Children living near coal seam gas extraction sites are more likely to be hospitalised for respiratory diseases than children in other areas, an Australian study has found.
Queensland University researchers compared age-specific hospitalisation rates for almost 81,000 children living in three locations: one where coal seam gas is extracted, a coal mining area (CHI) and a rural area where no mining occurred (RLI) between 1995-2011.
All locations are in Queensland, where the CSG industry has been expanding since 2005.
The strongest associations were found for respiratory diseases in children in the 10-14 years age group, in whom there was a 9% increase in respiratory disease admission rates per year in CSG areas compared to a coal mining areas and a 11% increase per year compared to a rural area with no mining activity. For children under four years of age there was a 7% increase in respiratory disease admission rates per year in the CSG area compared to a coal mining area and a 6% increase compared to a rural area with no mining activity.
The greatest proportion of respiratory disease admissions in the CSG area came from classifications covered by ‘chronic tonsillitis’ and ‘asthma’ in the 10-14 age group. For the 0-4 years age group the most common respiratory disease-related admissions in CSG area were from acute upper respiratory tract infections, acute obstructive laryngitis, pneumonia and asthma.
The study authors said previous studies had highlighted inhalation as the most likely cause of exposure to chemicals potentially associated with unconventional natural gas development (UNGD).

Data for review:
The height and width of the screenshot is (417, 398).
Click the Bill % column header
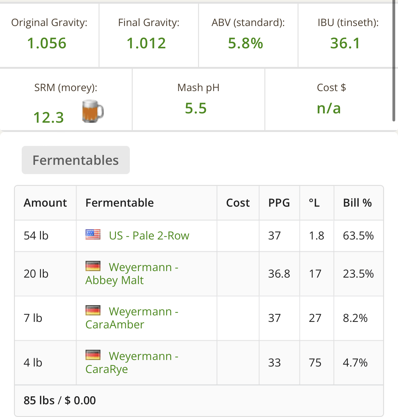(x=357, y=203)
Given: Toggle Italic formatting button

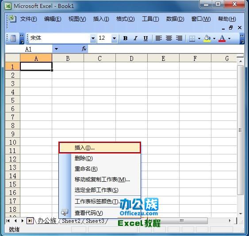Looking at the screenshot, I should click(x=135, y=38).
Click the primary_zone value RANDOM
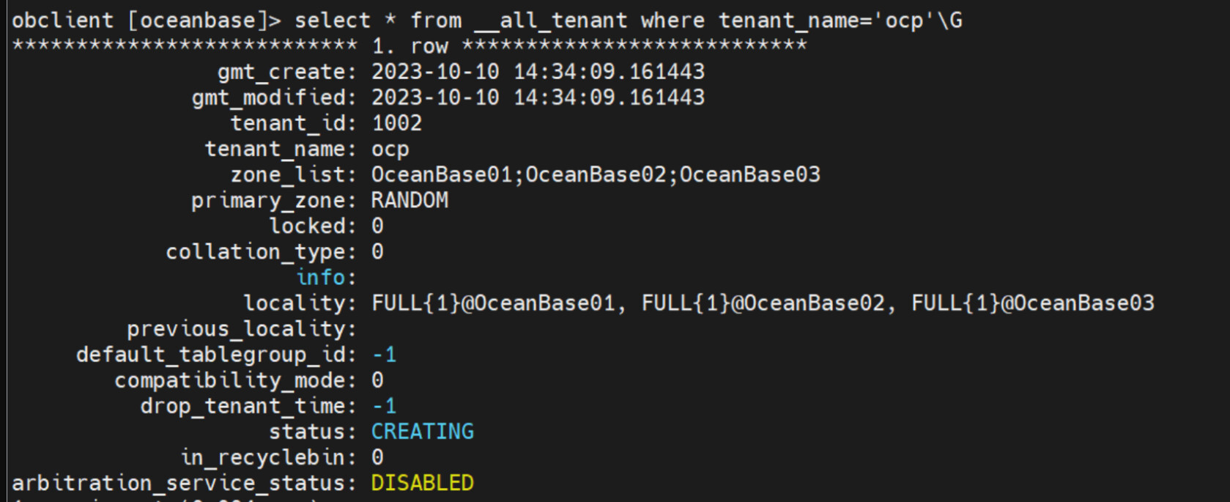This screenshot has width=1230, height=502. point(410,200)
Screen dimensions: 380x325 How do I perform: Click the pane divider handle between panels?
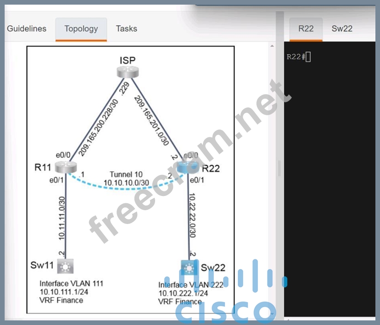[279, 168]
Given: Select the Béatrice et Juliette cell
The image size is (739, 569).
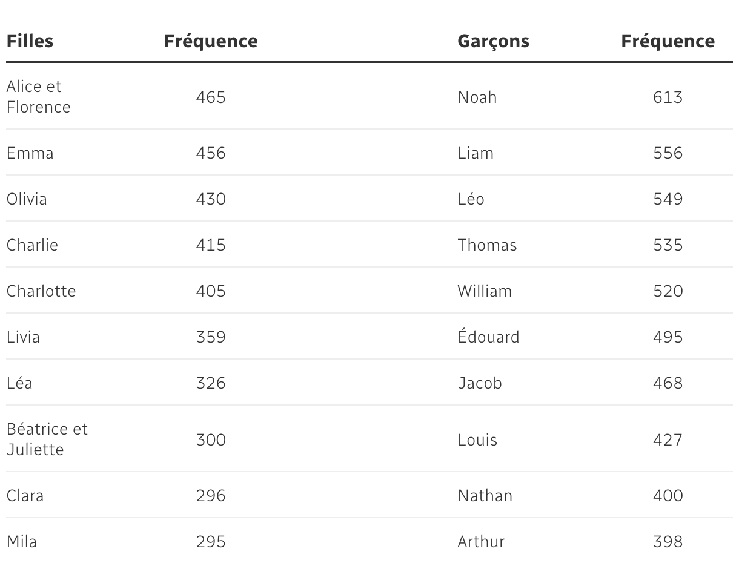Looking at the screenshot, I should coord(47,439).
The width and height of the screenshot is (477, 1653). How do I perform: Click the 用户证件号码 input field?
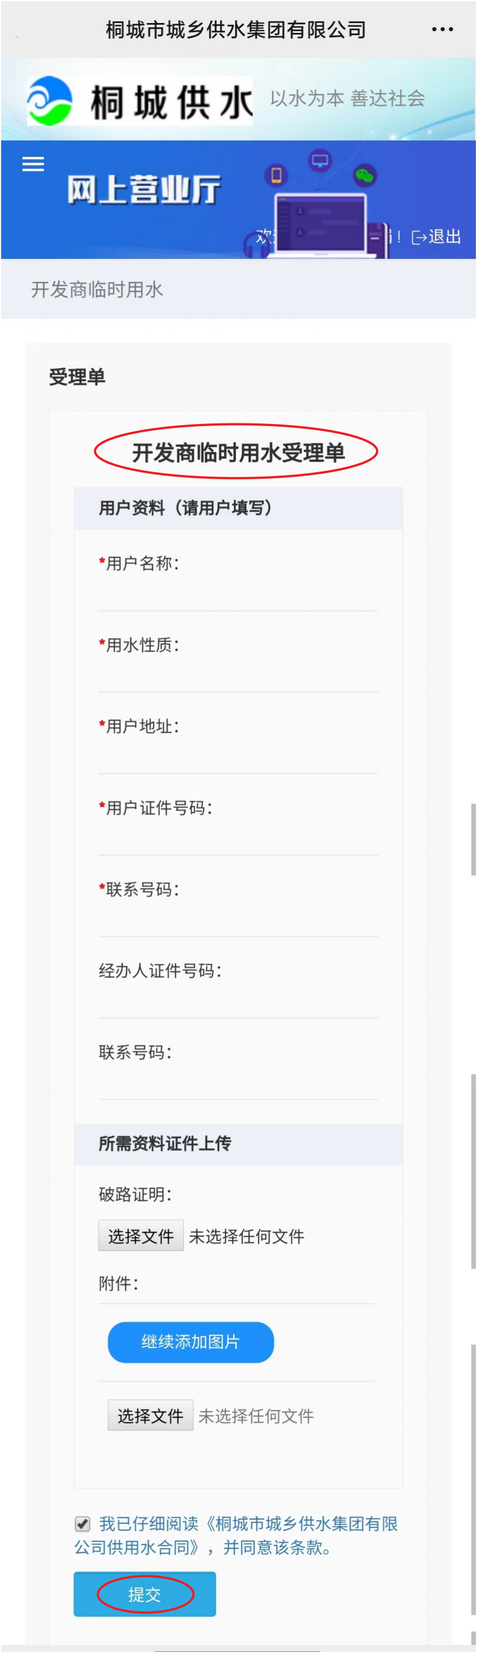click(238, 837)
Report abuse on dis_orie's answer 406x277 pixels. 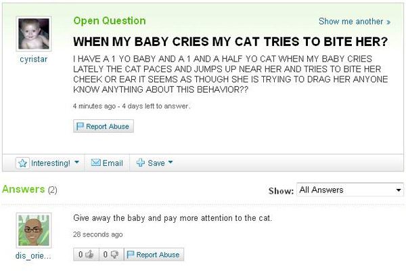[x=153, y=255]
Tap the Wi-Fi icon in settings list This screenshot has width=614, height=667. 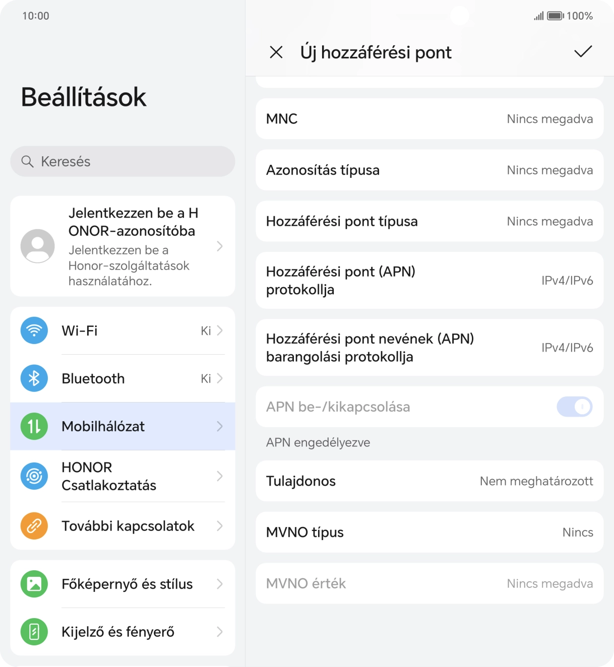pyautogui.click(x=34, y=330)
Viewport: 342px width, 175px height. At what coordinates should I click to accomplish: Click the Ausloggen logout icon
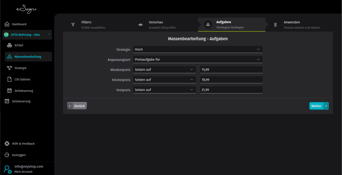tap(7, 155)
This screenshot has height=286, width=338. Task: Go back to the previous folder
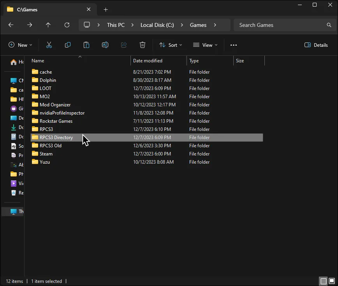point(11,25)
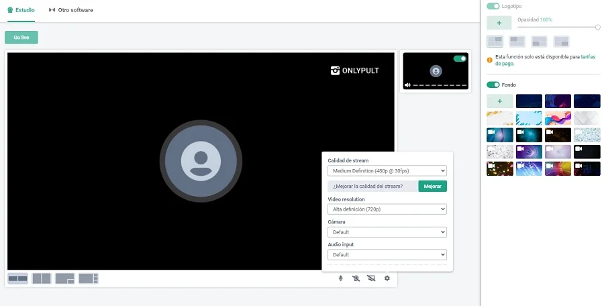Open the Audio input dropdown

387,255
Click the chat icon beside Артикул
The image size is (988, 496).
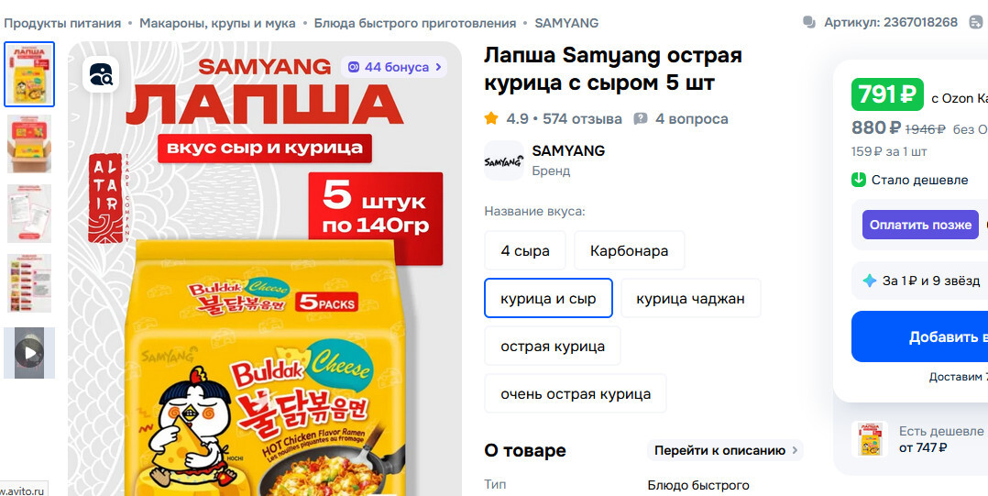point(809,23)
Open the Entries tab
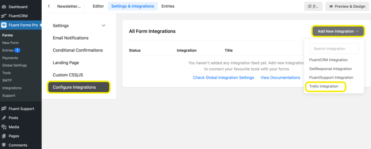Image resolution: width=371 pixels, height=149 pixels. coord(168,6)
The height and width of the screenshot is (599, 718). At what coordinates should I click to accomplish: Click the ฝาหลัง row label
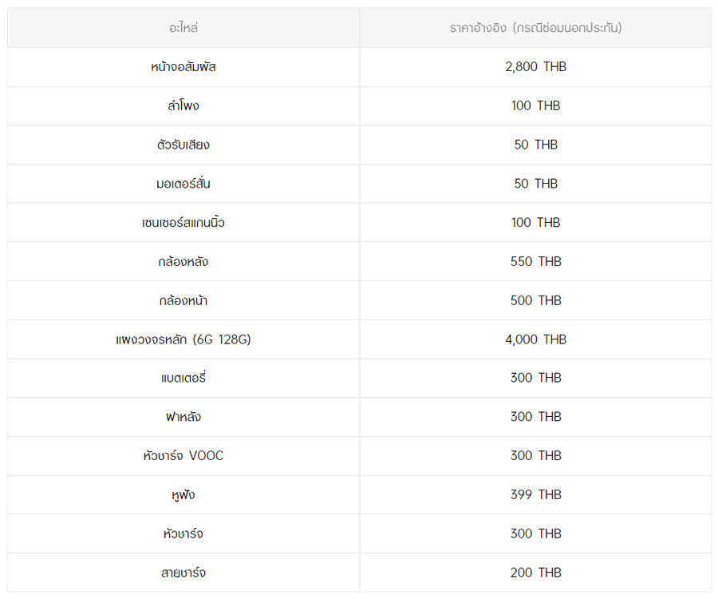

Actions to take:
(a) Can you output the article on coal seam gas and children's health exactly, everything from "The greatest proportion" down to "gas development (UNGD)."?
(b) How would the article on coal seam gas and children's health go on? Write its next part, picking up right after its final sentence.

Responses:
(a)
The greatest proportion of respiratory disease admissions in the CSG area came from classifications covered by ‘chronic tonsillitis’ and ‘asthma’ in the 10-14 age group. For the 0-4 years age group the most common respiratory disease-related admissions in CSG area were from acute upper respiratory tract infections, acute obstructive laryngitis, pneumonia and asthma.
The study authors said previous studies had highlighted inhalation as the most likely cause of exposure to chemicals potentially associated with unconventional natural gas development (UNGD).

(b)
“Air quality can be affected by UNGD as a variety of chemicals are emitted including methane, nitrogen oxides … and volatile organic compounds,” they said.
Ground-level ozone, which can create additional potential health impacts, was formed through nitrogen oxides, they added.
However, while exposure to these pollutants could contribute to respiratory-related outcomes, Queensland Health has stated that the levels detected in the atmosphere at one CSG site at Tara, would not expected to be associated with adverse health impacts.
The study authors noted there was public unease about expansion of unconventional natural gas development (UNGD), with a growing body of research pointing to a range of potential health impacts that may be caused by air contamination and ground and surface water contamination.
Writing in Maternal and Child Health Journal, Dr Angela Werner (PhD) from the University of Queensland’s Sustainable Minerals Institute said this was the first study in Australia to show increases in hospitalisation rates among children in CSG areas.
While noting limitations of the study, such as the inclusion of repeat admissions and low case numbers and outcomes in some age groups, the results indicated “possible age-specific trends for potential health impacts of CSG within a child and adolescent cohort in Queensland,” they said.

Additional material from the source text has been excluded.